According to the Daily Telegraph report over 30 major shopping centers in the UK have installed monitoring technology although it is not clear how many have switched it on and are actively using it. This report has an interesting quote from Lawrence Hutchings, managing director UK retail, where he explains how the information being gathered could be used:
"If we have a better understanding of how people shop, we can locate retailers in clusters, improving their sales and footfall and also making the visit to our centres easier and more enjoyable for shoppers"
Data is collected via bluetooth from customers mobile phones as they move around these shopping centers although it is not clear from the article if customers have to opt-in to the data gathering process or if the tracking technology simply locks on to a bluetooth signal automatically. Of course the owners of the shopping centers are quick to point out that the technology they are using is not able to identify individual customers and does not collect phone numbers.

This is a great example of how "Big Data" can be used beyond the simple, single retailer examples which have been documented so far. It is the obvious next step up the food chain. Most of us shop in malls these days, data collection by a single retailer within that mall, while interesting in its own right, is somewhat limited in terms of the way that information can help determine business operations. It makes complete sense to elevate the tracking of customers to cover the whole mall.

While many of the examples of how this new tracking data could and will be used are interesting there are huge opportunities here.  Analysis of how people move around a mall should be used to influence the design and layout of new malls. Architects and builders could make use of this data to help them improve their designs and determine which types of shops to cluster in specific areas.
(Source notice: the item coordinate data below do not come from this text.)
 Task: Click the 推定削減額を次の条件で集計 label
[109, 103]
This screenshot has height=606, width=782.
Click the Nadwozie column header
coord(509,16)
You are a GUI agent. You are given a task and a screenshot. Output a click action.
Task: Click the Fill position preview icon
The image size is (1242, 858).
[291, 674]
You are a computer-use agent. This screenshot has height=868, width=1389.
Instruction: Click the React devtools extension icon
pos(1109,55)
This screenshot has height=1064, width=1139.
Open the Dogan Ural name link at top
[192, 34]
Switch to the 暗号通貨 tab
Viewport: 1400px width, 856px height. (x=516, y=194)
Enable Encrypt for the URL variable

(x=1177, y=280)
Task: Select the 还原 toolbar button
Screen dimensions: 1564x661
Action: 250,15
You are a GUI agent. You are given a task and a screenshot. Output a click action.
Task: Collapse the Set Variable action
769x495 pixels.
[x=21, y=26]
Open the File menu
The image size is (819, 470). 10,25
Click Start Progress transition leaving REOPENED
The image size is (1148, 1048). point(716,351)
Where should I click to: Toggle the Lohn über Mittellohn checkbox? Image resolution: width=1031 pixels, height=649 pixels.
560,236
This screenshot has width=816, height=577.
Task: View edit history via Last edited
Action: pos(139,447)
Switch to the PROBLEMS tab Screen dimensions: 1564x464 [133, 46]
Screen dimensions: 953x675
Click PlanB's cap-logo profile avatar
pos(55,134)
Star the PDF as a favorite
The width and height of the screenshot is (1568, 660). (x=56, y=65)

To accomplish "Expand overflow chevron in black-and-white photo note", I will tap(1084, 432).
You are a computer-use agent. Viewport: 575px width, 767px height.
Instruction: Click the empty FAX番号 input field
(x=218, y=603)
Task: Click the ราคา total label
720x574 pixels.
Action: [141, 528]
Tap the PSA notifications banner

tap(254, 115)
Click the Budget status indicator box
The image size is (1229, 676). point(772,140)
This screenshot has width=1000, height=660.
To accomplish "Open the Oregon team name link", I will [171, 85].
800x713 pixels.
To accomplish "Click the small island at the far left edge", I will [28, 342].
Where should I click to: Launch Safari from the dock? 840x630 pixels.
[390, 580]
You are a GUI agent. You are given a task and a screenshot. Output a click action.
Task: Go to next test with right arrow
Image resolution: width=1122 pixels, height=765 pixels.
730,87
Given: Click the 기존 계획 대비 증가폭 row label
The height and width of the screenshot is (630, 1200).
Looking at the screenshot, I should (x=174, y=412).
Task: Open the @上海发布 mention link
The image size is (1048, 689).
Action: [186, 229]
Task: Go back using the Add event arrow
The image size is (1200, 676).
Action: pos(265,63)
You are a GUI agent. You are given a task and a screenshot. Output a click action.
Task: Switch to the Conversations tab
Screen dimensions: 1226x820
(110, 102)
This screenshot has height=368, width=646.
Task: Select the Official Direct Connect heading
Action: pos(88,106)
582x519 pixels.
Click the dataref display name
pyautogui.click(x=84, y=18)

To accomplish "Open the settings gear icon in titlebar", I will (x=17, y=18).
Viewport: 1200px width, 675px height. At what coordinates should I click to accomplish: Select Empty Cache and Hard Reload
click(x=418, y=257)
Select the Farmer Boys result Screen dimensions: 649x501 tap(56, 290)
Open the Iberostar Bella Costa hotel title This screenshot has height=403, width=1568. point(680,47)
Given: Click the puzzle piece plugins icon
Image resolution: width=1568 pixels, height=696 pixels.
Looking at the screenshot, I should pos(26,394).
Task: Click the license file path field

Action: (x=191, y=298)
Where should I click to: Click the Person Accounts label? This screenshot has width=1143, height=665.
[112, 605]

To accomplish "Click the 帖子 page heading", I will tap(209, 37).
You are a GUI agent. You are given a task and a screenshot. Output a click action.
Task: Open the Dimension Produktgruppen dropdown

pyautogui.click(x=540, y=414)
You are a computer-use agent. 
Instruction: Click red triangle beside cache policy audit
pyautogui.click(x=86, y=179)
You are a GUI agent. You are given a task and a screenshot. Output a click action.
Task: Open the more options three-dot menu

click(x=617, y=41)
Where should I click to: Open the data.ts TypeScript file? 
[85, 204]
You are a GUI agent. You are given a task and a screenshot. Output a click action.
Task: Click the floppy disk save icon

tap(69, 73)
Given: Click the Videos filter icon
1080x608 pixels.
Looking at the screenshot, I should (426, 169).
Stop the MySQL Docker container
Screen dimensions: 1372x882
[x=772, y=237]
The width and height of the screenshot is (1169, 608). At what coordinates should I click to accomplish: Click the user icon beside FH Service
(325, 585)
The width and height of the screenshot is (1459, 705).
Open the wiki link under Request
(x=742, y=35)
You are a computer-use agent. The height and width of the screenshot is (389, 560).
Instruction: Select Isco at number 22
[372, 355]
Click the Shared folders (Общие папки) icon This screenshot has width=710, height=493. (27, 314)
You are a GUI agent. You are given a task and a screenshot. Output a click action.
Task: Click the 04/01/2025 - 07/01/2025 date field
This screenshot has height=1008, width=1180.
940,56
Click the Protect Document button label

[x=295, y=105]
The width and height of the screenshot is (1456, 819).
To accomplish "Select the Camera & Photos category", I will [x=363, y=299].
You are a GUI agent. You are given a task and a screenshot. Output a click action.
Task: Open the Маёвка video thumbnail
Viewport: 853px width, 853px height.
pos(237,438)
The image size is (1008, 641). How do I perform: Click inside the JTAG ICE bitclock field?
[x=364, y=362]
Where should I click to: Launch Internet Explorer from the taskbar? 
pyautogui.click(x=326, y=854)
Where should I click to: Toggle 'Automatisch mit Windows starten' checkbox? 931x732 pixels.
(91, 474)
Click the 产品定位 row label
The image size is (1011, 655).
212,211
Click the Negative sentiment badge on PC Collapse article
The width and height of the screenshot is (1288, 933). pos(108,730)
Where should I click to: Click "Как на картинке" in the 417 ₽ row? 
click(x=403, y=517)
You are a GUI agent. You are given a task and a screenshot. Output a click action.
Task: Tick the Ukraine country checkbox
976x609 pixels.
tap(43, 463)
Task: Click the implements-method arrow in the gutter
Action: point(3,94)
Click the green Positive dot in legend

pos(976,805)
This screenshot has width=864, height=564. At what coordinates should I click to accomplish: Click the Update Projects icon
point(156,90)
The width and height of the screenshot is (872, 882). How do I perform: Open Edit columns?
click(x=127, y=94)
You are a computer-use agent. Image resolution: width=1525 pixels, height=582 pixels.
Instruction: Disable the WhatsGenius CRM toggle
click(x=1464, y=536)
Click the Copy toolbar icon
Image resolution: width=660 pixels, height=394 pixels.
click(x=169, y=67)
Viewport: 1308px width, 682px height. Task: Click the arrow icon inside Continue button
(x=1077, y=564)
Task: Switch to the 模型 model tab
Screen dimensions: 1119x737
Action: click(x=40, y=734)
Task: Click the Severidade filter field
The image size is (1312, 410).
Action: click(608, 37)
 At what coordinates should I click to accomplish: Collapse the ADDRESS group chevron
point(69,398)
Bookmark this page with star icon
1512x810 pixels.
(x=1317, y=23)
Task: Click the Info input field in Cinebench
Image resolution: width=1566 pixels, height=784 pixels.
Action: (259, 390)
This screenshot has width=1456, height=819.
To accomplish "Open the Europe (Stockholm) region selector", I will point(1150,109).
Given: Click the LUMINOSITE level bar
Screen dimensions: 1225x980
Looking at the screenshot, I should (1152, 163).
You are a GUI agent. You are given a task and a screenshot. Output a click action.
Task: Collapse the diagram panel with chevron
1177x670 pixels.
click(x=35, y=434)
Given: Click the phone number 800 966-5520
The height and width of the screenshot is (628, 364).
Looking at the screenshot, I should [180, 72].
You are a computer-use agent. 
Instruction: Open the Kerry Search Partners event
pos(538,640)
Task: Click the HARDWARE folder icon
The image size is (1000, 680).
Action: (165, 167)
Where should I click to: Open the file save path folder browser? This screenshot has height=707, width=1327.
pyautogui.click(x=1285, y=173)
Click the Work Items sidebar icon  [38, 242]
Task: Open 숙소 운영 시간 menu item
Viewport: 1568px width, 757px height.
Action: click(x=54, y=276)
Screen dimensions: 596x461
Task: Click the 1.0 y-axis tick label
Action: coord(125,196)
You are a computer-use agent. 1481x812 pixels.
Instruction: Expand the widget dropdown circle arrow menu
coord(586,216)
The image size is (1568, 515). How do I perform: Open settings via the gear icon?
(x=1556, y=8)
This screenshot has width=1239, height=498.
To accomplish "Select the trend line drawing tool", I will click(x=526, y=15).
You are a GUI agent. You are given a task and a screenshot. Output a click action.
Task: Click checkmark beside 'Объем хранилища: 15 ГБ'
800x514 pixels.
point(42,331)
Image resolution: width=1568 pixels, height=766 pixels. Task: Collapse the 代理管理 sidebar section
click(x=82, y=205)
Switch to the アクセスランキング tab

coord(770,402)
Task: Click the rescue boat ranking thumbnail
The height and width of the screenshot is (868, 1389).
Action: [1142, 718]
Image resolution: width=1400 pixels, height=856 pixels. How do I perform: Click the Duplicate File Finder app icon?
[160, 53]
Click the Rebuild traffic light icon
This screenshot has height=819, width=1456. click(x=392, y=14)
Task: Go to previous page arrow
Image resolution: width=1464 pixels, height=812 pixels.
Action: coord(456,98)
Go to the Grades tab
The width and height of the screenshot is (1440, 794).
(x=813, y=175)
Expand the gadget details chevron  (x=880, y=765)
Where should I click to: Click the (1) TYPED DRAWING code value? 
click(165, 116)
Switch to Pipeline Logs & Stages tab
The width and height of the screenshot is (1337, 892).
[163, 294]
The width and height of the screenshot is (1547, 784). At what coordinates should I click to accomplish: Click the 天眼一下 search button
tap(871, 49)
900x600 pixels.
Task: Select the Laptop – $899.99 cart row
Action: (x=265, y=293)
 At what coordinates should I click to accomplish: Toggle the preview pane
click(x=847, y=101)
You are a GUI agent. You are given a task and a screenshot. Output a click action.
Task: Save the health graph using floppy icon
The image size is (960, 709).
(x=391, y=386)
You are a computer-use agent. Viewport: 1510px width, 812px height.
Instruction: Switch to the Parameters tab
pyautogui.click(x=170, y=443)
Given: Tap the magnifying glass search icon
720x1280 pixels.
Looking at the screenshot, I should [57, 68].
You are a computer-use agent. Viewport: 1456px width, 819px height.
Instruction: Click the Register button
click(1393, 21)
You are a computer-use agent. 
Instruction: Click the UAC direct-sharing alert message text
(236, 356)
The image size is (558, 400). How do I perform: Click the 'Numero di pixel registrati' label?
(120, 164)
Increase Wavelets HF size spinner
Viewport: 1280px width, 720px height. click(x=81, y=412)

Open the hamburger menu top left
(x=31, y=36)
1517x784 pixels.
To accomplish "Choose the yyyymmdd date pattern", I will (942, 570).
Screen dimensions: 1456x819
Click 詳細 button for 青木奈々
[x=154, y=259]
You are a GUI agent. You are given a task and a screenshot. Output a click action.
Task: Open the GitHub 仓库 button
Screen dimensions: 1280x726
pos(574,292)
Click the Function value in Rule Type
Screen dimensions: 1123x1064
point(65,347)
Retailers could use the information to help them manage their staffing levels. How many times do you go to the checkout and wait in a huge long line because half the checkouts are closed? Usually one of the staff has to make an announcement over the pa system to call extra staff to the checkout area. If the mall and store were wired to monitor the flow of people then the software could automatically ping the required shop staff to move to the checkouts as the number of pings increased in that area.

Moving the tracking to the car parking area would be useful. As people arrive the system could track your arrival at the mall then direct you to a suitable free parcking space - need a "compact" parking space, or may be a "Mom-and-kids" space the system could direct you quickly and easily to the right area and an open space. If no suitable spaces are available it could try and find an alternative and maybe issue a token or voucher for a store in the mall as an apology for not having the right type of space available. Need to find your car when you come back - not a problem the system could tell you exactly where you parked.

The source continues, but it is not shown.